PG&E would like to build regulated power stations funded by its free cash flow, Glynn said. "We don't know if policy makers will provide us the opportunity," he said. "We'll know this year."
Edison International, owner of California's second-biggest utility, this year won approval from state and federal regulators to buy and complete a power plant near Los Angeles. California Governor Arnold Schwarzenegger and Michael Peevey, president of the California Public Utilities Commission, have said they favor competitive markets over regulated power sales.
When approving the Edison purchase, Peevey called it a "one-time opportunity."
Xcel Energy Inc., owner of utilities in Minneapolis and Denver, also will build new regulated power plants to reduce its dependence on purchased power, President Richard C. Kelly said at the Morgan Stanley conference.
"New supply has been built over the past 10 years by others, not by us," Kelly said. "Most of that was gas-fired generation. A large chunk of the new generation we'll build will be coal-fired."
Generators fueled by coal would reduce Xcel's vulnerability to swings in natural-gas prices, Kelly said. The company buys coal mined in Wyoming under contracts that lock in costs over a number of years, he said.

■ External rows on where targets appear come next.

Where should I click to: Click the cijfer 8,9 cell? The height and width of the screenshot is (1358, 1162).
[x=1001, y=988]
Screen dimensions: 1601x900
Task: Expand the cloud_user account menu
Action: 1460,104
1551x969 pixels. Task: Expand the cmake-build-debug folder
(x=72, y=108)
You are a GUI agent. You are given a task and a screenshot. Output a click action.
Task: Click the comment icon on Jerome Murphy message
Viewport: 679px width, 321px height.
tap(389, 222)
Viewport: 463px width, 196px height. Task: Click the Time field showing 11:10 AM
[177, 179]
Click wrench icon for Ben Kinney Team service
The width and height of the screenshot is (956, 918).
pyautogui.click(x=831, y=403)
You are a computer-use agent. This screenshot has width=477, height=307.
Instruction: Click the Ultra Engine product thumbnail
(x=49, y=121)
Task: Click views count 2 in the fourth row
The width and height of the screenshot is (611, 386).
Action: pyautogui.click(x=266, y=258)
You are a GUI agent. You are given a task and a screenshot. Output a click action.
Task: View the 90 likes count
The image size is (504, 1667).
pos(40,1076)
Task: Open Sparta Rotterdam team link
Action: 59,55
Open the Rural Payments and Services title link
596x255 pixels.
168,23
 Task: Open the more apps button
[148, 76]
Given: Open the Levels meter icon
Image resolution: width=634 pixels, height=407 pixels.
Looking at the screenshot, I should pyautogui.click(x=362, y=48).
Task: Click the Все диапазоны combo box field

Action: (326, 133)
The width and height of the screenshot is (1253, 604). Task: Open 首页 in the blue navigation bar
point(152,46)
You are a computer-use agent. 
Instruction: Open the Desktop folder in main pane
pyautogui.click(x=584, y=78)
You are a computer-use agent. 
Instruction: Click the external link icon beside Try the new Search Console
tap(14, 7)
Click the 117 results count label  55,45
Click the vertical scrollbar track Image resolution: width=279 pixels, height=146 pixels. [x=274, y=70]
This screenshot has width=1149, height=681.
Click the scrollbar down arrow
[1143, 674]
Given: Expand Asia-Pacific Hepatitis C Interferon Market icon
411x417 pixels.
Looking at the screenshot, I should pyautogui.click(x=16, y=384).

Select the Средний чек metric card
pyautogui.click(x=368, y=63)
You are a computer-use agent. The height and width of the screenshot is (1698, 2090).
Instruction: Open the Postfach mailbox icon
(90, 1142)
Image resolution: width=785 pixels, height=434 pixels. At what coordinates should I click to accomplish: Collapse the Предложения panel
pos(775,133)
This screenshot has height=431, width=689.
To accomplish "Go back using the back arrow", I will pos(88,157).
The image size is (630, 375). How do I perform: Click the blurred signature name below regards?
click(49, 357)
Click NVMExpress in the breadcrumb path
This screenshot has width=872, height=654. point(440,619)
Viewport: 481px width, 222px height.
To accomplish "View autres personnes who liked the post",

You mean the people that used the word "deregulation" to mean State ownership of the utility business?
The folks who said utility companies can't sign long term contracts for electricity?
The folks who said the State would sign long term contracts with zero experience in negotiating with electricity suppliers?
The ones who contracted for years of supply at insanely inflated prices?
I don't trust 'em either.
PG&E I do trust.
Actually, that was a typo... I meant to write 'ratepayer'. From what I read of the bankruptcy settlement, I think the ratepayers got stuck with more than their 'fair share' so to speak.